Consensus Stability of Community Notes on X
Community-based fact-checking systems, such as Community Notes on X (formerly Twitter), aim to mitigate online misinformation by surfacing annotations judged helpful by contributors with diverse viewpoints. While prior work has shown that the platform’s bridging-based algorithm effectively selects helpful notes at the time of display, little is known about how evaluations change after notes become visible. Using a large-scale dataset of 437,396 community notes and 35 million ratings from over 580,000 contributors, we examine the stability of helpful notes and the rating dynamics that follow their initial display. We find that 30.2% of displayed notes later lose their helpful status and disappear. Using interrupted time series models, we further show that note display triggers a sharp increase in rating volume and a significant shift in rating leaning, but these effects differ across rater groups. Contributors with viewpoints similar to note authors tend to increase supportive ratings, while dissimilar contributors increase negative ratings, producing systematic post-display polarization. Counterfactual analyses suggest that this post-display polarization, particularly from dissimilar raters, plays a substantial role in note disappearance. These findings highlight the vulnerability of consensus-based fact-checking systems to polarized rating behavior and suggest pathways for improving their resilience.
💡 Research Summary
This paper investigates the post‑display stability of “helpful” community notes on X (formerly Twitter), a crowdsourced fact‑checking system that surfaces annotations judged useful by a diverse contributor base. While prior work has shown that X’s bridging‑based selection algorithm effectively identifies helpful notes at the moment they are displayed, little is known about how those notes fare once they become visible to the broader public. Using a massive dataset comprising 437,396 community notes, 35,081,488 ratings, and over 583,000 contributors collected between November 2022 and July 2024, the authors examine four research questions: (1) the frequency with which initially helpful notes later lose their helpful status, (2) the relationship between note disappearance and characteristics of the source posts and authors, (3) how rating volume and the balance of up‑votes versus down‑votes change after a note is displayed, and (4) whether raters whose viewpoints are similar or dissimilar to the note author behave differently after display.
Key findings:
- Only 10 % of all notes ever reach the “helpful” threshold and are displayed; of those, 30.2 % later revert to a non‑helpful status and disappear.

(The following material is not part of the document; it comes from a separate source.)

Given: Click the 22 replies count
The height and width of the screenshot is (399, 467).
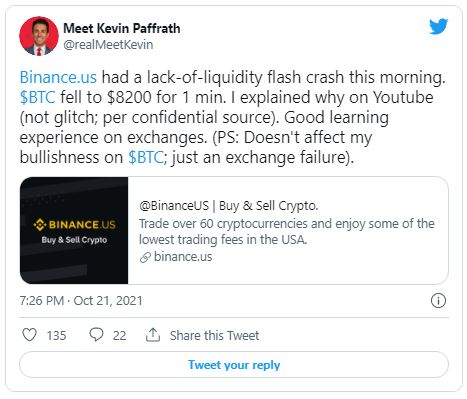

- Logistic regression reveals that notes attached to health‑ or politics‑related posts and to posts authored by high‑influence users have a significantly higher probability of disappearance. A political asymmetry is observed: notes on left‑leaning authors disappear more often than those on right‑leaning authors.
- Interrupted time‑series (ITS) models show that the moment a note is displayed triggers a sharp spike in rating volume and a pronounced shift in rating leaning (the difference between up‑votes and down‑votes).
- By estimating 200‑dimensional rater factors via matrix factorization, the authors quantify viewpoint similarity between raters and note authors. Raters whose viewpoints align with the author increase supportive ratings after display, whereas dissimilar raters increase negative ratings, creating systematic post‑display polarization.
- Counterfactual simulations that remove the negative rating surge from dissimilar raters reduce the disappearance rate by roughly 12 percentage points, indicating that this polarization is a major driver of note removal.
Methodologically, the study reproduces X’s open‑source matrix‑factorization selection algorithm, extracts note intercepts (global helpfulness) and note factors (polarization), and extends the factor model to 200 dimensions for richer rater similarity estimation. The ITS design treats the display event as an intervention, allowing the authors to isolate immediate changes in rating dynamics while controlling for pre‑display trends.
Implications: The bridging‑based algorithm succeeds at the selection stage but does not fully mitigate post‑display dynamics that can erode consensus. The authors propose three design interventions to bolster resilience: (1) a temporal decay of rating weight so that later ratings have diminishing influence, (2) a bias‑correction layer that down‑weights negative ratings from ideologically distant raters, and (3) targeted monitoring of high‑risk topics (health, politics) and high‑influence authors to detect and intervene in rapid polarization spikes.
In conclusion, the paper provides the first large‑scale empirical evidence that community‑based fact‑checking systems are vulnerable to polarized rating behavior after notes become public. Even when an initial broad consensus is achieved, the dynamic rating process can generate new partisan backlash that leads to note disappearance. Future work should explore more sophisticated viewpoint modeling, real‑time bias detection, and hybrid human‑machine verification pipelines to ensure that consensus‑based fact‑checking remains both accurate and durable over time.